WHAT TO DO. Retype the stretch of material from the line containing "Where should I click to: Click the blue" through the line containing "Action: pyautogui.click(x=134, y=17)", both included, without changing a character.

───── TASK MATERIAL

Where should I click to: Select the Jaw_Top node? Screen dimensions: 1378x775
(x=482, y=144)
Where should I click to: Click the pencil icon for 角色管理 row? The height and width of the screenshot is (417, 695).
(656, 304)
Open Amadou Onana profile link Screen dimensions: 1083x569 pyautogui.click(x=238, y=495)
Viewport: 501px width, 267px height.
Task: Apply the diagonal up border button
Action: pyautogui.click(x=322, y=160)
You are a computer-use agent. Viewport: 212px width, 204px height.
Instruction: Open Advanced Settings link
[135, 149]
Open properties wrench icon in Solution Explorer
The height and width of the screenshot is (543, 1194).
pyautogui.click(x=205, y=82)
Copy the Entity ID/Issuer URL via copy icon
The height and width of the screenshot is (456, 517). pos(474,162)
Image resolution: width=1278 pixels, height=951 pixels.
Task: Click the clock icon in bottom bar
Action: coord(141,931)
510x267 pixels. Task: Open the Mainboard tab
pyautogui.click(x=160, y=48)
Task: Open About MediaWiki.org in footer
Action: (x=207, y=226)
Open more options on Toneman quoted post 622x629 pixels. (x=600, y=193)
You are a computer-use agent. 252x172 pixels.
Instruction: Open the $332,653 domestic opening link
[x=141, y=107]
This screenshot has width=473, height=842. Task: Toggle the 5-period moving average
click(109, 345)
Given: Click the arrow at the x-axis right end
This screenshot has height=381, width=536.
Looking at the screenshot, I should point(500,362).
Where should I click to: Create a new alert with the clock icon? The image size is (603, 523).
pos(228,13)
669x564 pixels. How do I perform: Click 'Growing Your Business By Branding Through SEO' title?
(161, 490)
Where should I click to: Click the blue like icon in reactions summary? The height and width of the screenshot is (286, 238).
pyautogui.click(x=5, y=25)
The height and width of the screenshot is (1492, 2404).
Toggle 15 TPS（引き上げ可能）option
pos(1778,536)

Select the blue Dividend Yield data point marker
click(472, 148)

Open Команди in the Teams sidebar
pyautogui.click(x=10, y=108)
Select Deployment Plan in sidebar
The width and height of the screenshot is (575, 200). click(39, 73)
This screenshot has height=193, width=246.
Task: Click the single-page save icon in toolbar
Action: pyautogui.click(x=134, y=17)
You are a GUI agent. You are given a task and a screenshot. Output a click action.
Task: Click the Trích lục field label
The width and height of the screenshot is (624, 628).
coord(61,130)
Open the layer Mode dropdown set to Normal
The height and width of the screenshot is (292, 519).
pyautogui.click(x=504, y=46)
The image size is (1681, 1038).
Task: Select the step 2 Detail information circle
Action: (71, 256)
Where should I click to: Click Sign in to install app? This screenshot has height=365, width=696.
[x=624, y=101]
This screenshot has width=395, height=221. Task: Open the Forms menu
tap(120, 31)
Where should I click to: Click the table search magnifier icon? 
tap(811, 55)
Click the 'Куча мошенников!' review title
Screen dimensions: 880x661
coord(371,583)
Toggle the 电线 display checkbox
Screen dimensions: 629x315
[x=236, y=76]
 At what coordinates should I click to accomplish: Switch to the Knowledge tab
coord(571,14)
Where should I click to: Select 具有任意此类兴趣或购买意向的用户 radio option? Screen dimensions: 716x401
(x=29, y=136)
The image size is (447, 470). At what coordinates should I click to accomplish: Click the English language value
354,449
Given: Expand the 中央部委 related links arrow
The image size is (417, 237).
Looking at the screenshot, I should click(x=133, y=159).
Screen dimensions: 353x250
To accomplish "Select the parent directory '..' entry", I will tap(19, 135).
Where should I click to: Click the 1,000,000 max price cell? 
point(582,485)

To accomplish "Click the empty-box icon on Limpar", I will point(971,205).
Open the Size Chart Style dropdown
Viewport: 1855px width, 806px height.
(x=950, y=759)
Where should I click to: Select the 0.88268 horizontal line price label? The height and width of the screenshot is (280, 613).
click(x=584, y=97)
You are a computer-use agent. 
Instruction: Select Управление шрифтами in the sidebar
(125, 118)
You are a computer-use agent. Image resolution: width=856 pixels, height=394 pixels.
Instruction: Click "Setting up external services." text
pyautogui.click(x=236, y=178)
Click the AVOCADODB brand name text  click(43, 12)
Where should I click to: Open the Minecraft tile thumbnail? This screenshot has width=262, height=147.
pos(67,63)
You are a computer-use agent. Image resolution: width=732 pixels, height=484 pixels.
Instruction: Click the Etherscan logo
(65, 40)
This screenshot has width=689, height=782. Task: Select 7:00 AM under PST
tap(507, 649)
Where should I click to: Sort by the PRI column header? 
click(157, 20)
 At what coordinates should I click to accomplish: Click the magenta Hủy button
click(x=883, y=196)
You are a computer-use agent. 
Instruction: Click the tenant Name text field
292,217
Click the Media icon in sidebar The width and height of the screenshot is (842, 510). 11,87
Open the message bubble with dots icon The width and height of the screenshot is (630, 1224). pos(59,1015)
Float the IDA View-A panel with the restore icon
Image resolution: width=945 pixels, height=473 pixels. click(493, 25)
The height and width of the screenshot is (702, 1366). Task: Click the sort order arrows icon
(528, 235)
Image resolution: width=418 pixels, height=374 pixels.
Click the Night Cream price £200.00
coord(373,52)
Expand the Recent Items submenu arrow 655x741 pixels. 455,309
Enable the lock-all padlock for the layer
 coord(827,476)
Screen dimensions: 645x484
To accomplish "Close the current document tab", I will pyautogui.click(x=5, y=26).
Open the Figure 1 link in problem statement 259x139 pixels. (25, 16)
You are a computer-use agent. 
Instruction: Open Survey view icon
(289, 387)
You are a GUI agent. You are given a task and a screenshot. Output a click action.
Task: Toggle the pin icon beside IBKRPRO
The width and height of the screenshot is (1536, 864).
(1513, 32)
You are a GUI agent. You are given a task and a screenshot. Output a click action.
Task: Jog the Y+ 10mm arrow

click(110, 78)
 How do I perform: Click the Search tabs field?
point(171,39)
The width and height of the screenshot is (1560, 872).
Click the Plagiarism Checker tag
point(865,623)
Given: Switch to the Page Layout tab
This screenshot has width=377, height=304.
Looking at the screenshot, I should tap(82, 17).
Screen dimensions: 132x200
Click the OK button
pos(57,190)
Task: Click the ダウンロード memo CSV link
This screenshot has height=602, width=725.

──────────

SOLUTION TO THIS TASK.
Where should I click to: Click the blue like icon in reactions summary? The height and width of the screenshot is (286, 238).
pyautogui.click(x=5, y=25)
The height and width of the screenshot is (1492, 2404).
Toggle 15 TPS（引き上げ可能）option
pos(1778,536)

Select the blue Dividend Yield data point marker
click(472, 148)

Open Команди in the Teams sidebar
pyautogui.click(x=10, y=108)
Select Deployment Plan in sidebar
The width and height of the screenshot is (575, 200). click(39, 73)
This screenshot has height=193, width=246.
Task: Click the single-page save icon in toolbar
Action: pyautogui.click(x=134, y=17)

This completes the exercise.